> _Instructions to follow_
In the entries below, the word "agent" appears on some lines. Copy each of those lines.

> _Data for this task_
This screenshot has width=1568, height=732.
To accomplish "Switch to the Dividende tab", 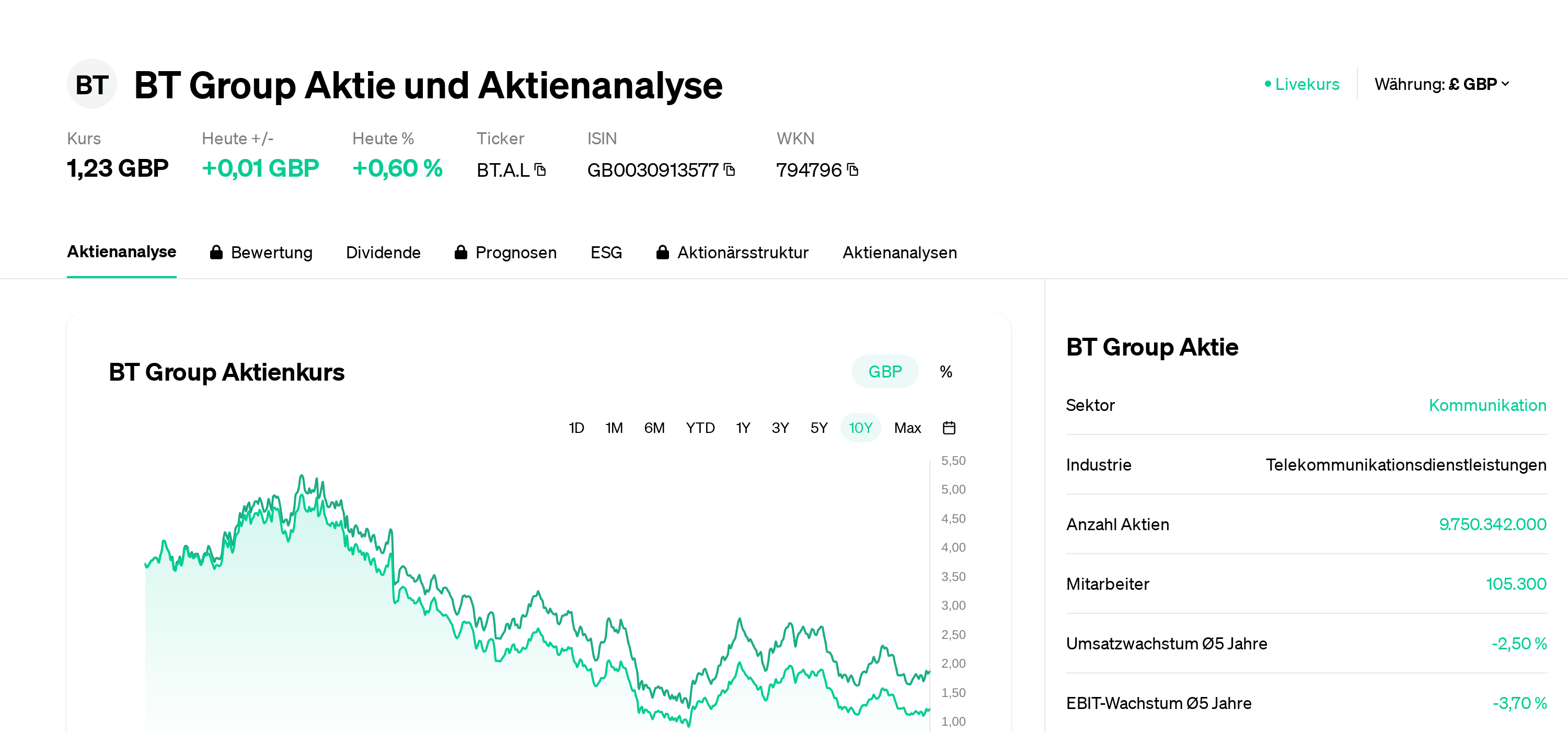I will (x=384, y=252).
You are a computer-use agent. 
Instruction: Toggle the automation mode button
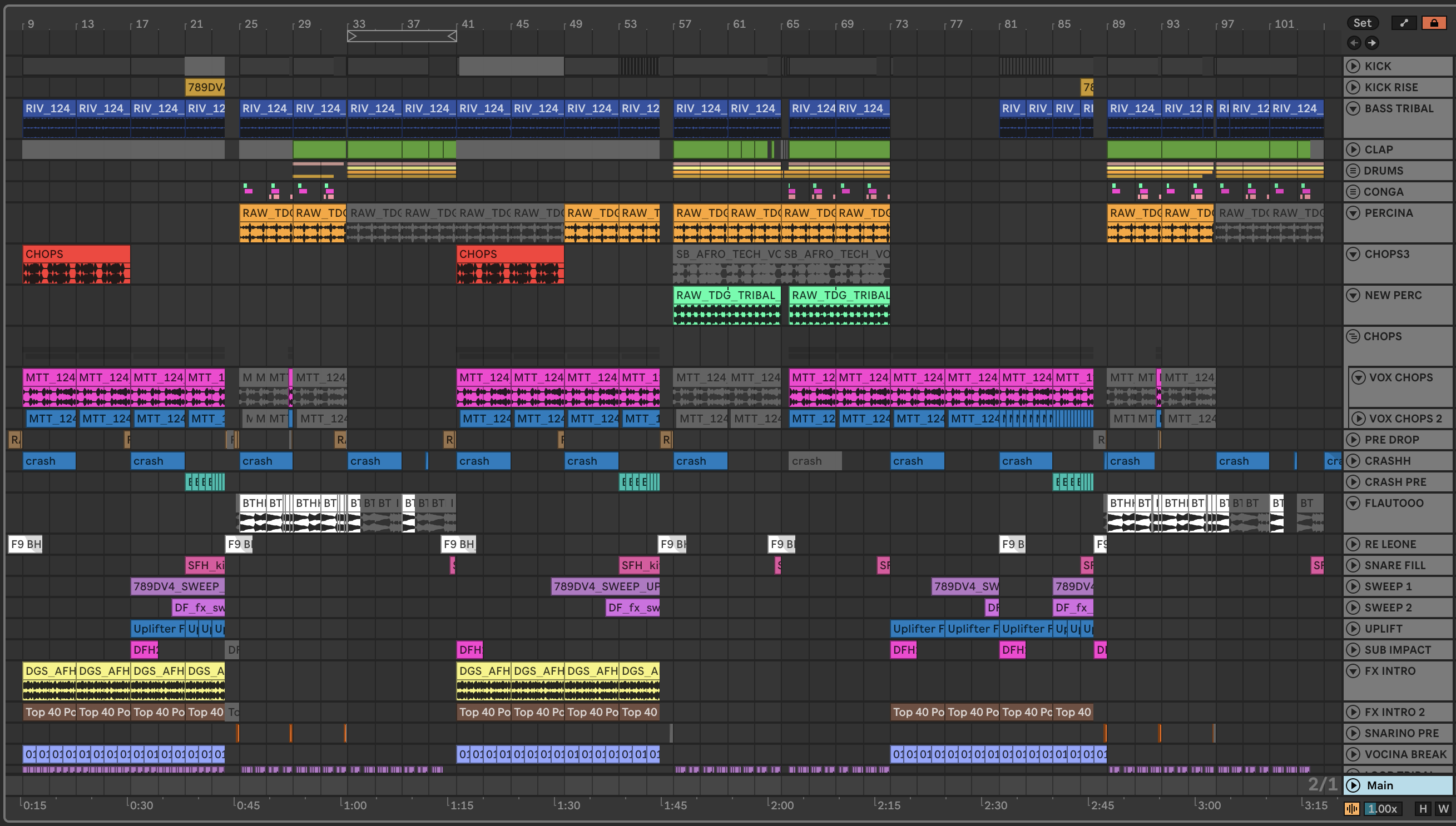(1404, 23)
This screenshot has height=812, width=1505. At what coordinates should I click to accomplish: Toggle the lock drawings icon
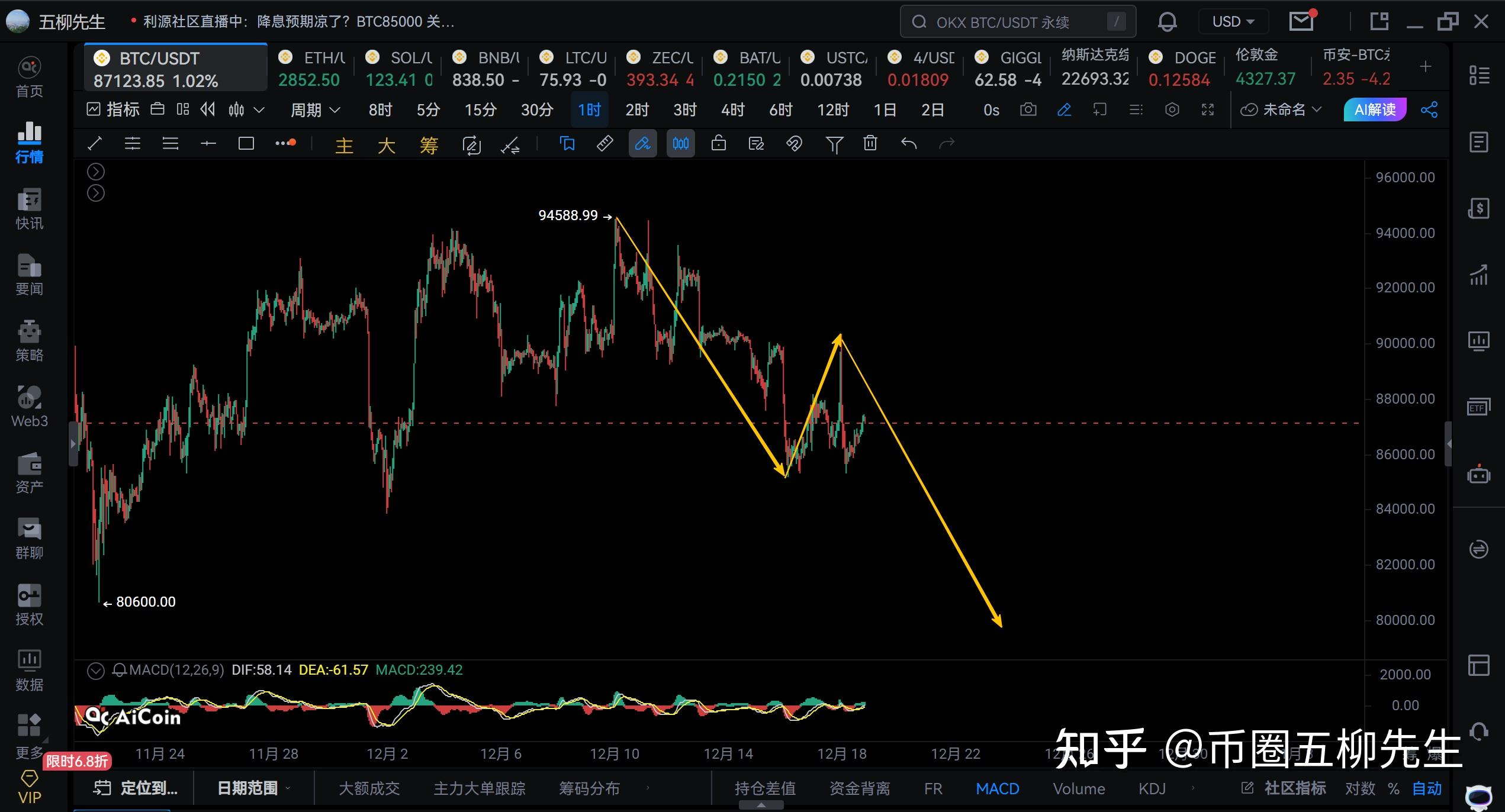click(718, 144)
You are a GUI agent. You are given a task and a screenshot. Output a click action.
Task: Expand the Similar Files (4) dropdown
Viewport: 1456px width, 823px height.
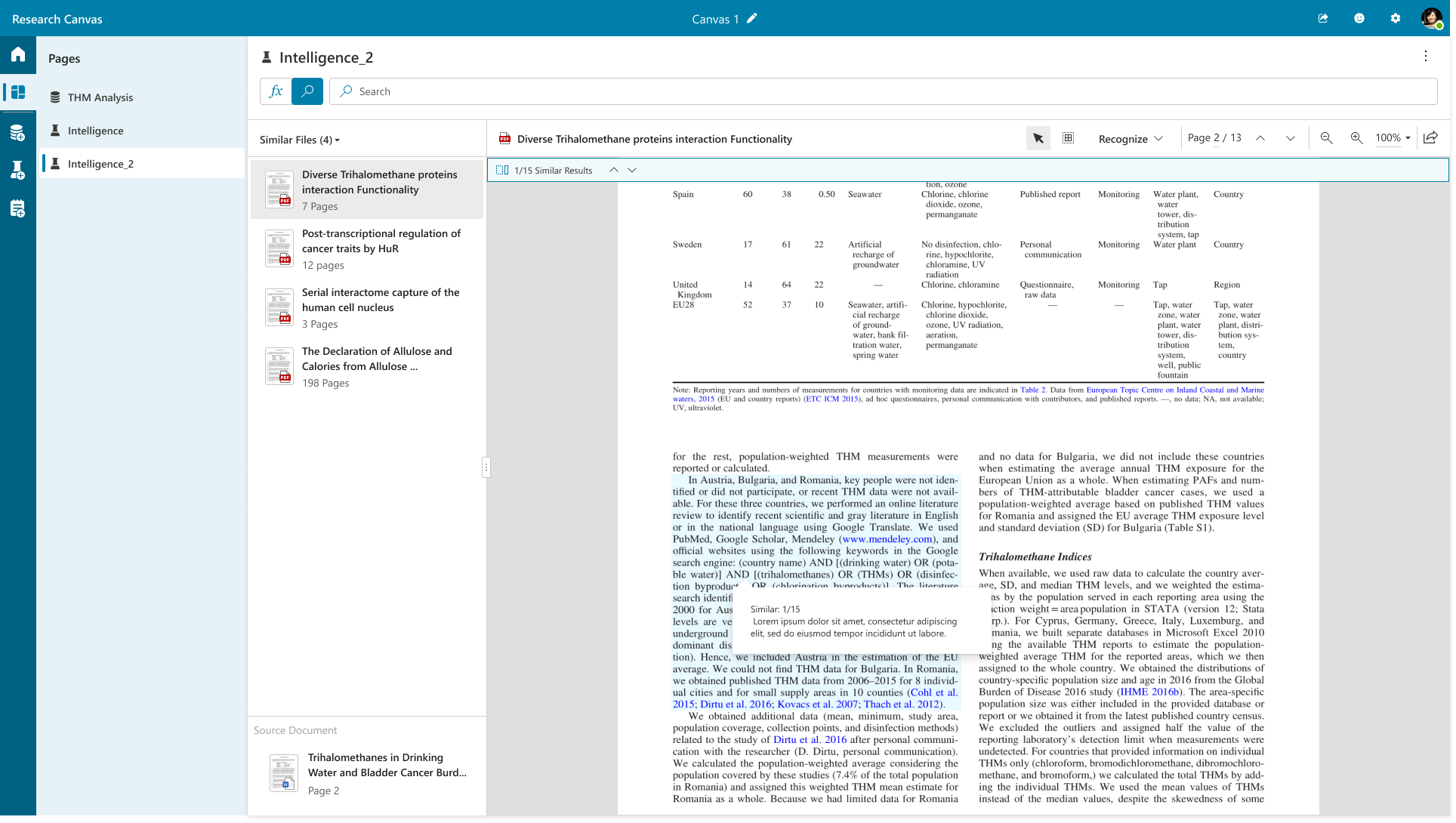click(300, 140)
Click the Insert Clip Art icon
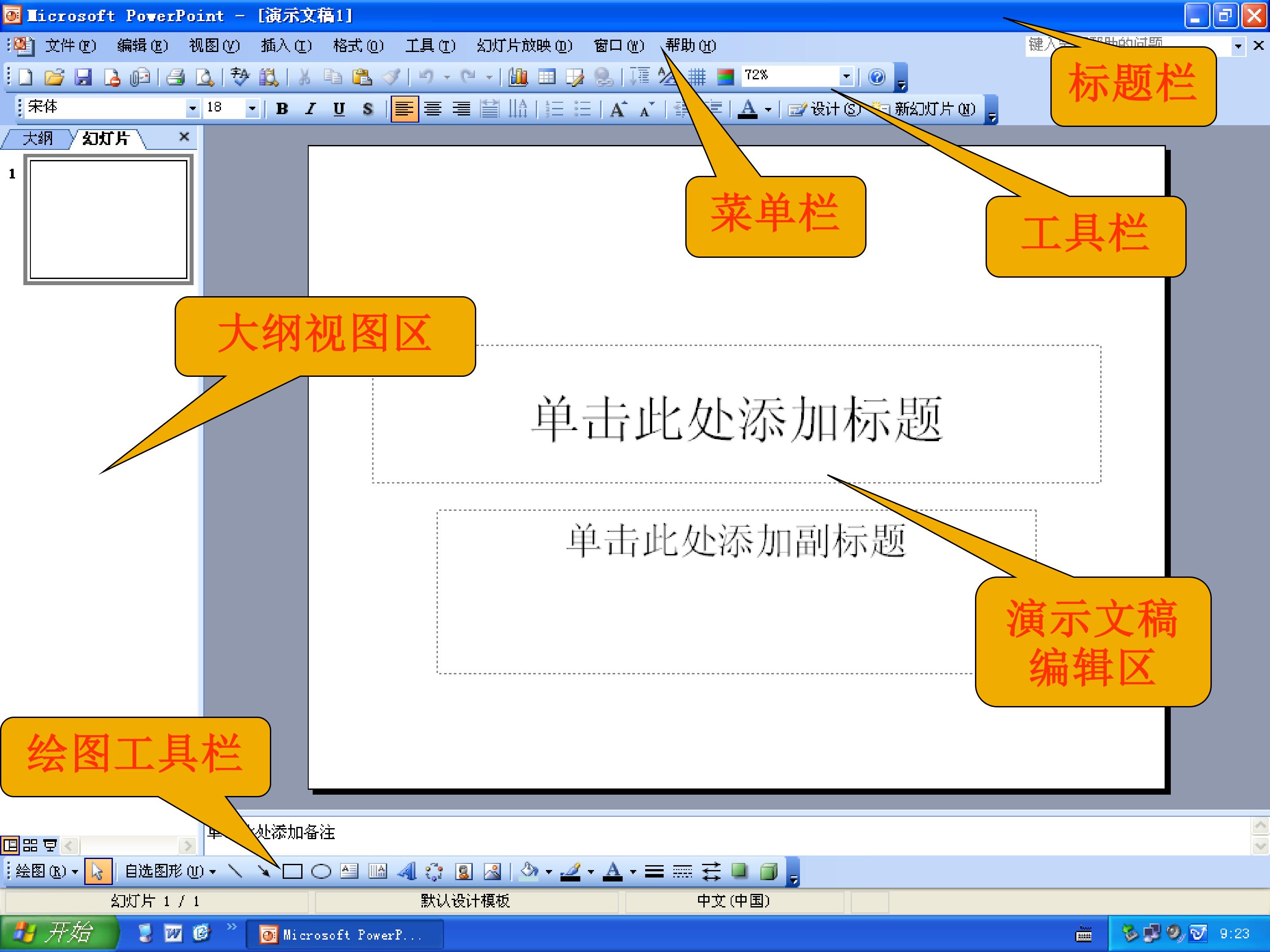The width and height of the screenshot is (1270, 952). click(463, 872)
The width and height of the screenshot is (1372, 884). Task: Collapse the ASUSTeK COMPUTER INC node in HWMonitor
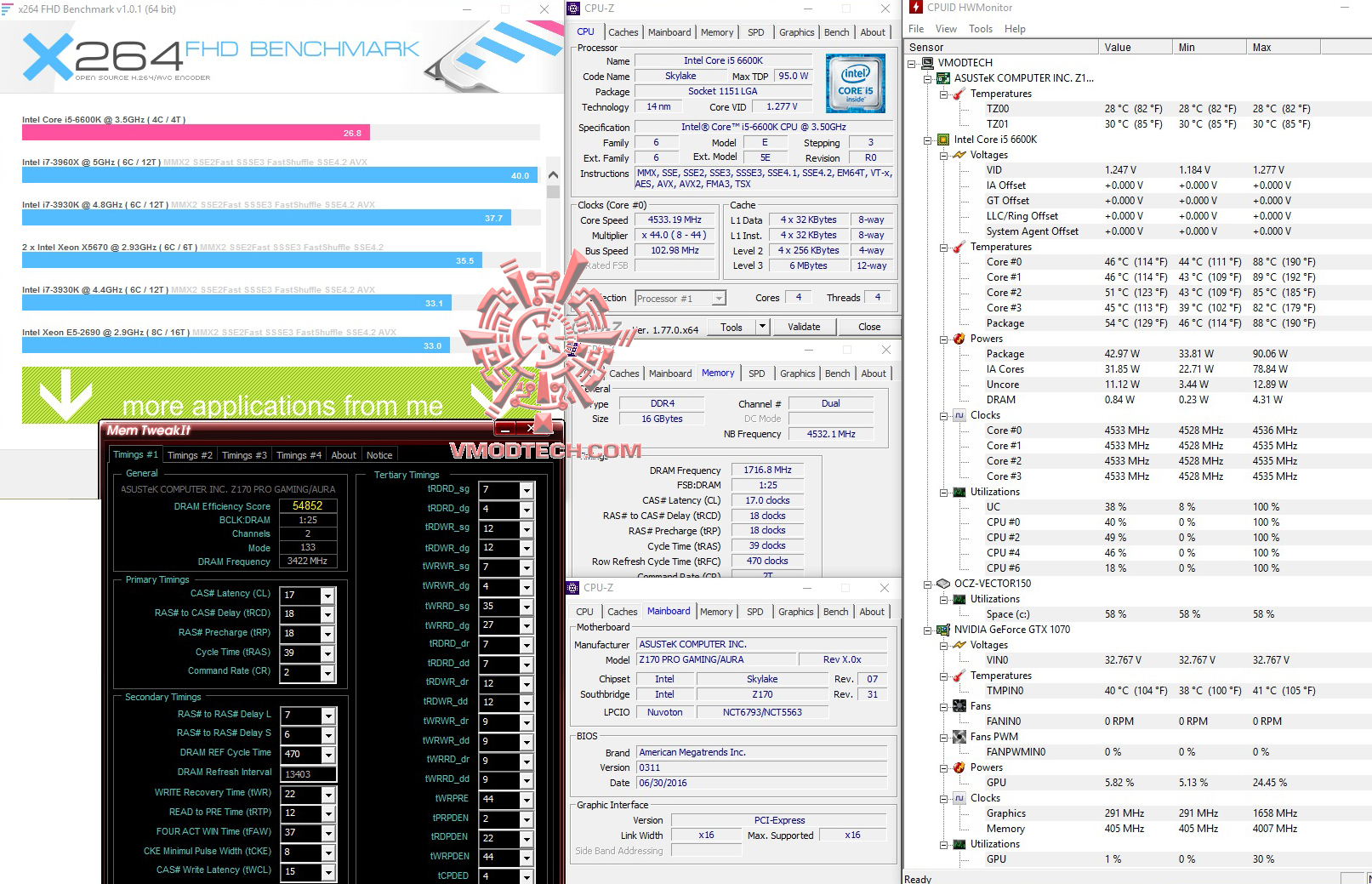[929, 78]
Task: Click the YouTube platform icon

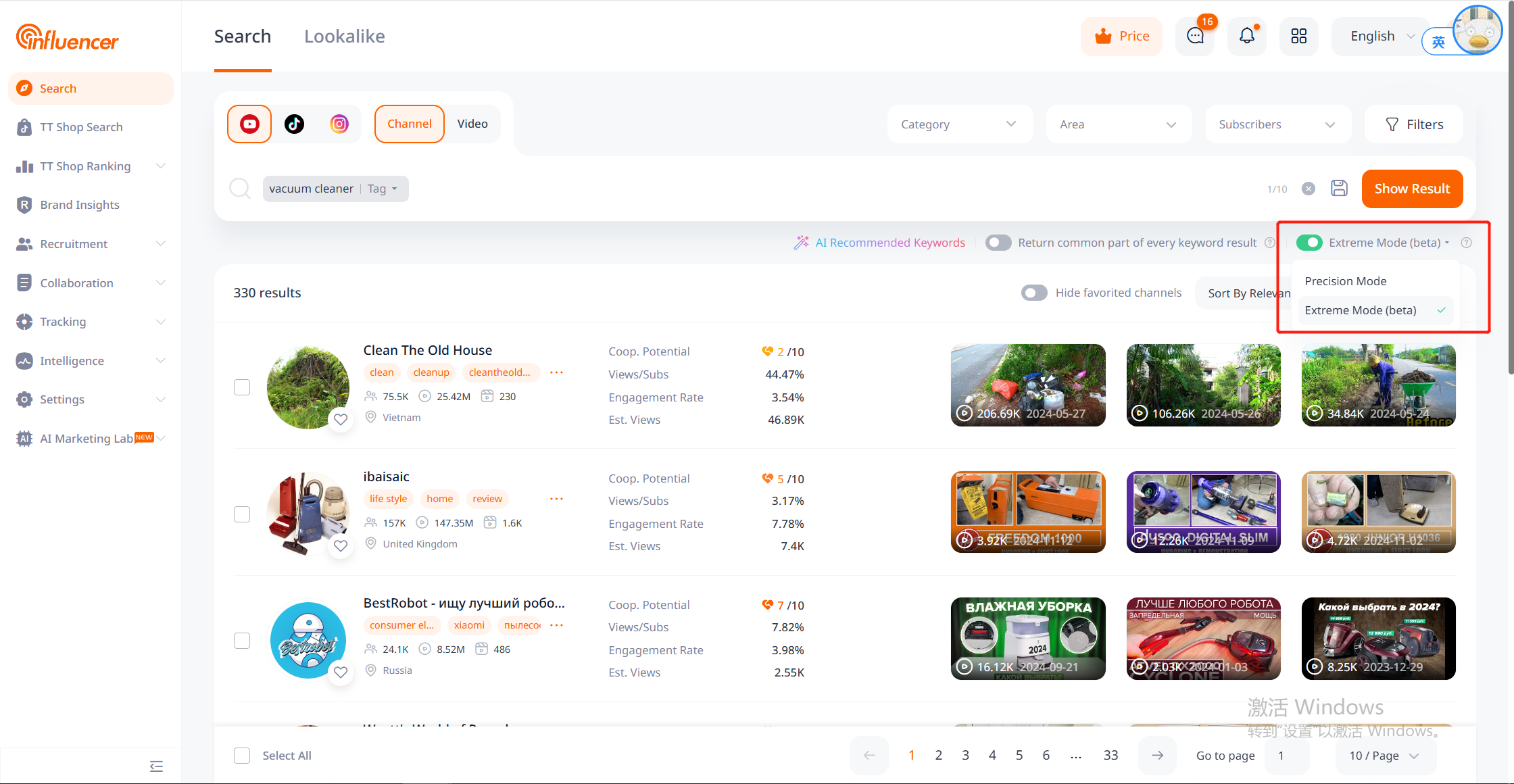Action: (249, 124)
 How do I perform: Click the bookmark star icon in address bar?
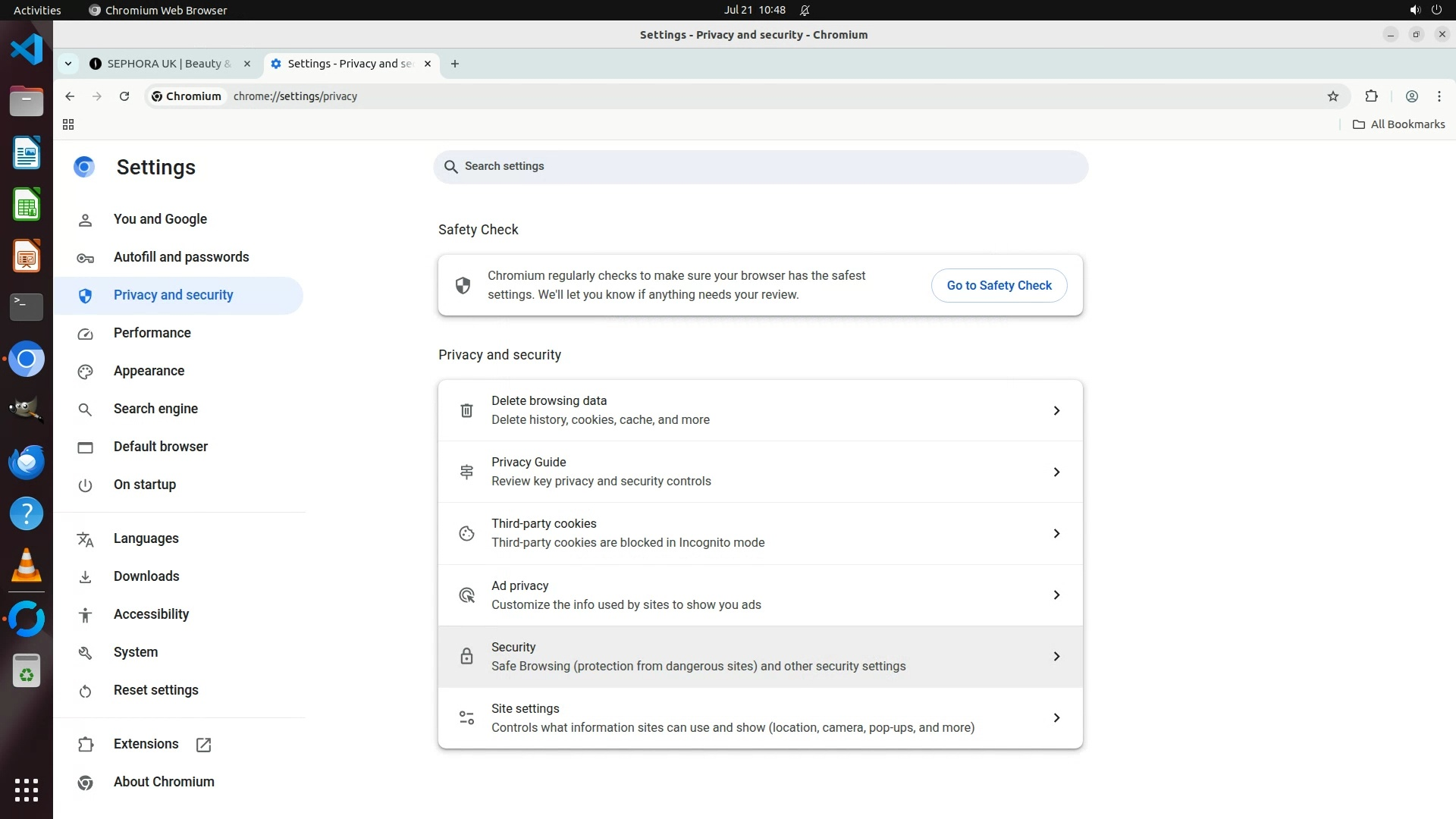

> _Answer area_
You are a computer-use agent. 
You are a GUI agent. You are given a task and a screenshot. Output a click action.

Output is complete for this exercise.